Karzai Slams Timing of Killing
Meanwhile Afghan President Hamid Karzai has criticized the “unsuitable” timing of the US killing of Pakistani Taliban leader Hakimullah Mehsud and expressed hope it will not derail regional peace efforts.Karzai told a visiting US Congress delegation that the attack “took place at an unsuitable time but he hoped as a result the peace process is not harmed,” said his office in a statement released late Sunday.

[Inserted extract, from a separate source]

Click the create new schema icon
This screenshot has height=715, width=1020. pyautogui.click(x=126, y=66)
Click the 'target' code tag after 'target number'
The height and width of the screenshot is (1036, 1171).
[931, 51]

Karzai, who recently returned from talks with Prime Minister Nawaz Sharif in London, said fraught relations between Kabul and Islamabad had improved.
“The president said the meeting was one of the best with the Pakistani side and said he hoped that the attack the other day on the leader of the Pakistani Taliban was not harming the peace process in Pakistan and Afghanistan,” his statement said.
Afghanistan expects Pakistan to stop militants crossing the border to launch attacks in the run-up to the April presidential elections for Karzai’s successor.